Start of The input
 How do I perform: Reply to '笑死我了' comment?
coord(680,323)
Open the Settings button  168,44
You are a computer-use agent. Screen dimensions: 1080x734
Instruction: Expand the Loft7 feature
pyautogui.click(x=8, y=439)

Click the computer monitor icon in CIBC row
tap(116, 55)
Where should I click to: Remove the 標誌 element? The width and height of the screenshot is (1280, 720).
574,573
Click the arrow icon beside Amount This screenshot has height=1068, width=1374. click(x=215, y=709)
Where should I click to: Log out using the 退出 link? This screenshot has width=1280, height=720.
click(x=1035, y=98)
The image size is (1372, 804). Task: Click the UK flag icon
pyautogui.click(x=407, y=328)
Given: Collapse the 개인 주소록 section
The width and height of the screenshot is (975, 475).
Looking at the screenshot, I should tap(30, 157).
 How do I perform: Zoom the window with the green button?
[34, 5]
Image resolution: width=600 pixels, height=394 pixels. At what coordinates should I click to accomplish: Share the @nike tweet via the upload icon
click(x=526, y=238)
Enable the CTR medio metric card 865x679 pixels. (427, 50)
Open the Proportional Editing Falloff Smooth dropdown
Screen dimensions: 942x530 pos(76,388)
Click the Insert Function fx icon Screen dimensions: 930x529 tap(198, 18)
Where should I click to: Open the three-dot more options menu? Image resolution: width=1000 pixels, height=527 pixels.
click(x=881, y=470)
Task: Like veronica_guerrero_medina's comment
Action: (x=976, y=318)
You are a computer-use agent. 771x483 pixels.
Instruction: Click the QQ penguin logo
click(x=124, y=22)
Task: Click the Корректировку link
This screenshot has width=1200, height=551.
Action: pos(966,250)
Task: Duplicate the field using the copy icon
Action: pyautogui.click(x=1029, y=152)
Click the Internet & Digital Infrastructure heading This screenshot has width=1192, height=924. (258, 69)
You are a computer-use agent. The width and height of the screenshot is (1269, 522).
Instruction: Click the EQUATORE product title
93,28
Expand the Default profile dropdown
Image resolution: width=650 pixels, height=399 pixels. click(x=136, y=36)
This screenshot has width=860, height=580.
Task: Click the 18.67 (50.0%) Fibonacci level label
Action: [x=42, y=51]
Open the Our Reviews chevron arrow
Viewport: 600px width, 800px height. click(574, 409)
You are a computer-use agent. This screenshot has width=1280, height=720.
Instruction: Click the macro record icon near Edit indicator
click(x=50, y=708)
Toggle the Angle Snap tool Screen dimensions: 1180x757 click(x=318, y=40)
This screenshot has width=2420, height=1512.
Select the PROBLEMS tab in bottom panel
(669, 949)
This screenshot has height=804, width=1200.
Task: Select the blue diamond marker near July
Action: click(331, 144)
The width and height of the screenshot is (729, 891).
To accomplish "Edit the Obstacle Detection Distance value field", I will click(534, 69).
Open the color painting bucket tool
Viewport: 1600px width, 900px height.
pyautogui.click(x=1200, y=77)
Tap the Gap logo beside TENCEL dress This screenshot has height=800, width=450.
End of The input
What is required
Copy exactly the line that contains "Expand the Default profile dropdown" and every line after it through the end of the entries, with nothing added.

Task result
Expand the Default profile dropdown
Image resolution: width=650 pixels, height=399 pixels. click(x=136, y=36)
This screenshot has width=860, height=580.
Task: Click the 18.67 (50.0%) Fibonacci level label
Action: [x=42, y=51]
Open the Our Reviews chevron arrow
Viewport: 600px width, 800px height. click(574, 409)
You are a computer-use agent. This screenshot has width=1280, height=720.
Instruction: Click the macro record icon near Edit indicator
click(x=50, y=708)
Toggle the Angle Snap tool Screen dimensions: 1180x757 click(x=318, y=40)
This screenshot has width=2420, height=1512.
Select the PROBLEMS tab in bottom panel
(669, 949)
This screenshot has height=804, width=1200.
Task: Select the blue diamond marker near July
Action: click(331, 144)
The width and height of the screenshot is (729, 891).
To accomplish "Edit the Obstacle Detection Distance value field", I will click(534, 69).
Open the color painting bucket tool
Viewport: 1600px width, 900px height.
pyautogui.click(x=1200, y=77)
Tap the Gap logo beside TENCEL dress This screenshot has height=800, width=450.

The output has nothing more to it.